Exercise aim: Copy out the lines of these records word for word, leaving out the pictures.

[Target pointing data]

▼

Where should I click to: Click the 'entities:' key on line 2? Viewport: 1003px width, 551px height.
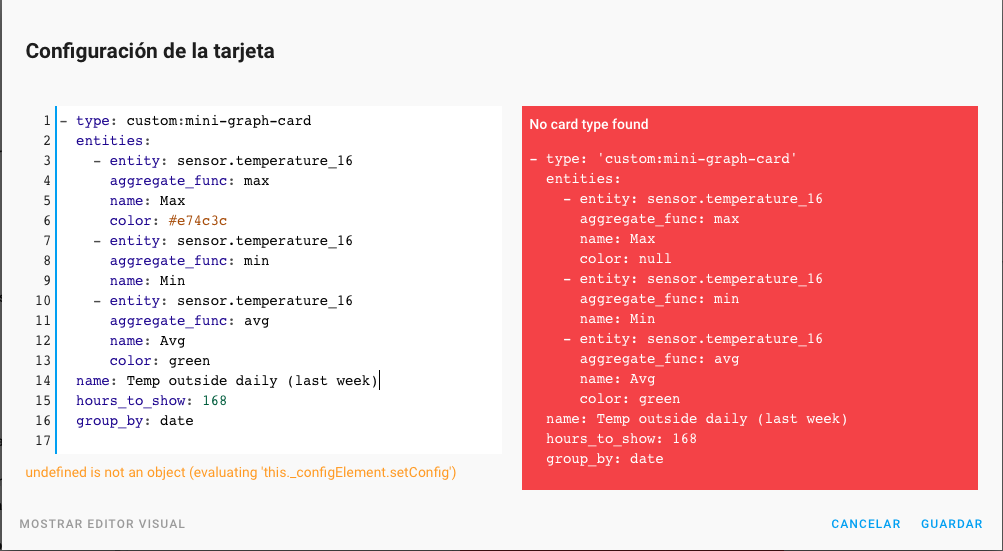113,141
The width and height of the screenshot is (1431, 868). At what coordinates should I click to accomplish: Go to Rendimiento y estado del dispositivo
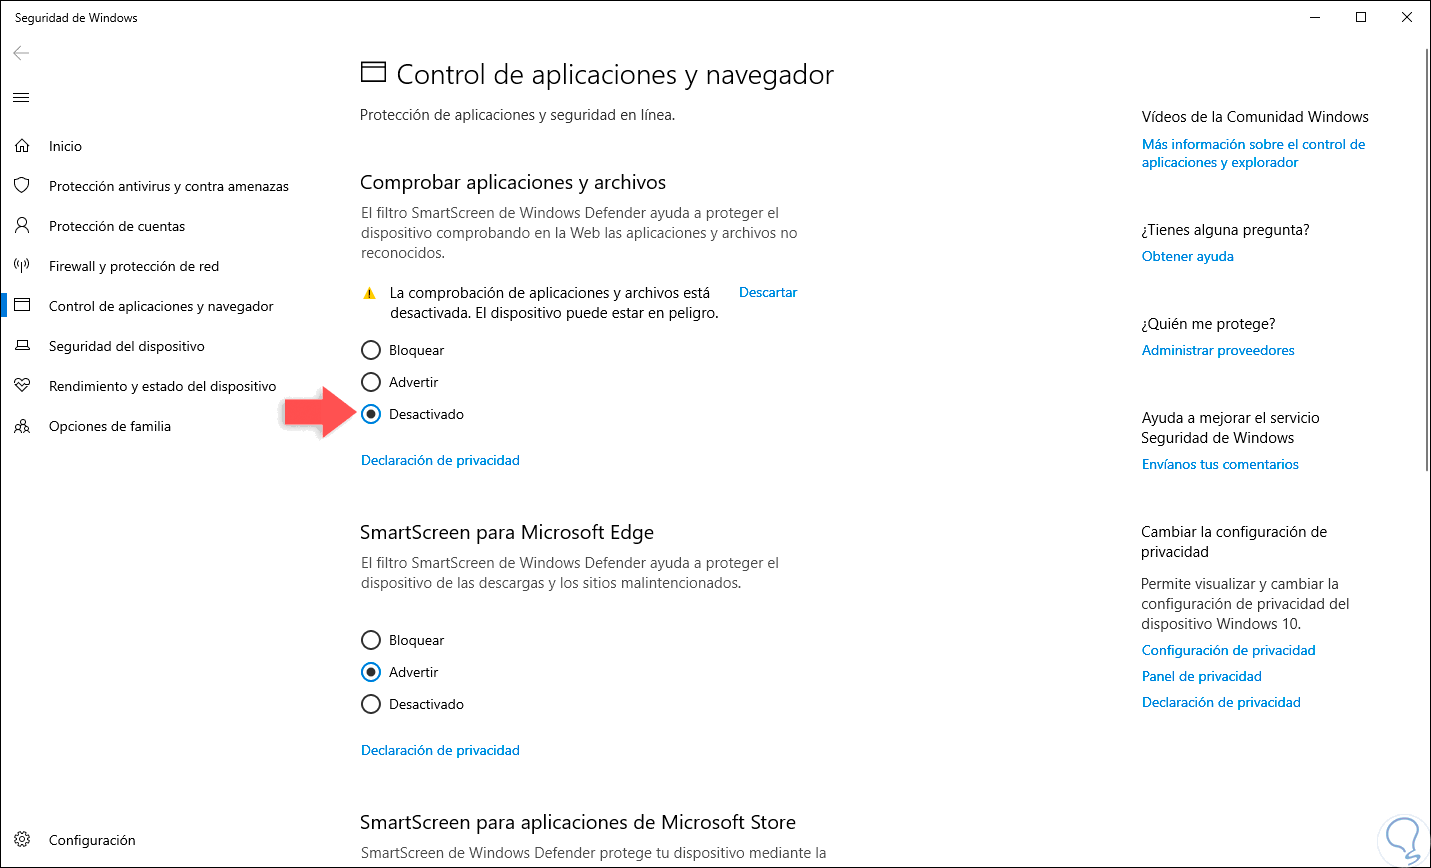(x=162, y=386)
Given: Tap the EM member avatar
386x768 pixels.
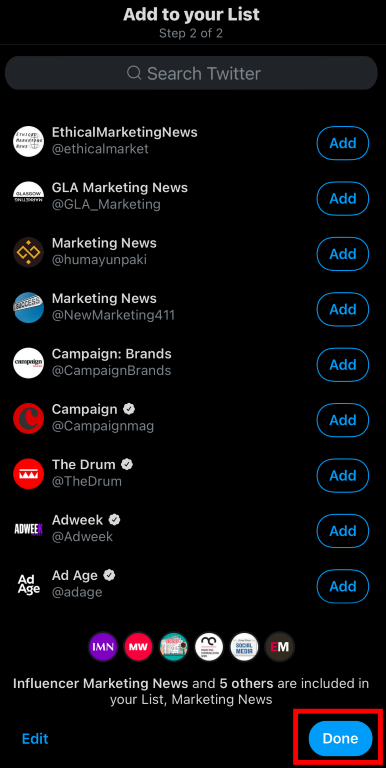Looking at the screenshot, I should coord(280,647).
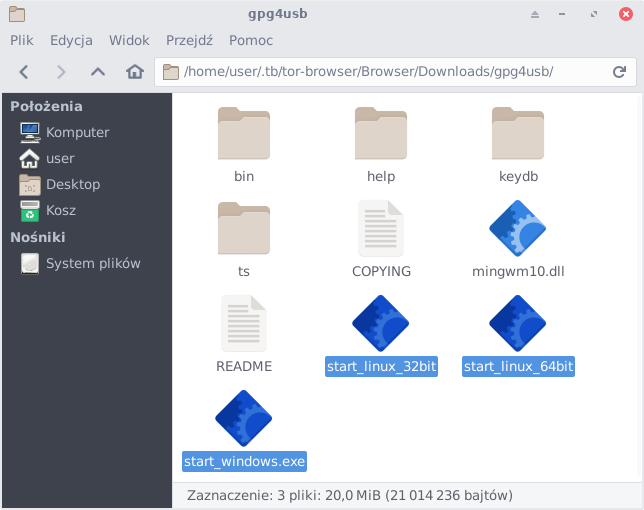
Task: Open the ts folder
Action: pyautogui.click(x=244, y=229)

▲

Result for this exercise:
Where should I click to: Click the 'entities:' key on line 2? Viewport: 1003px width, 551px height.
113,141
The width and height of the screenshot is (1431, 868). At what coordinates should I click to accomplish: Go to Rendimiento y estado del dispositivo
(x=162, y=386)
Given: Tap the EM member avatar
386x768 pixels.
Looking at the screenshot, I should coord(280,647).
Task: Open the ts folder
Action: pyautogui.click(x=244, y=229)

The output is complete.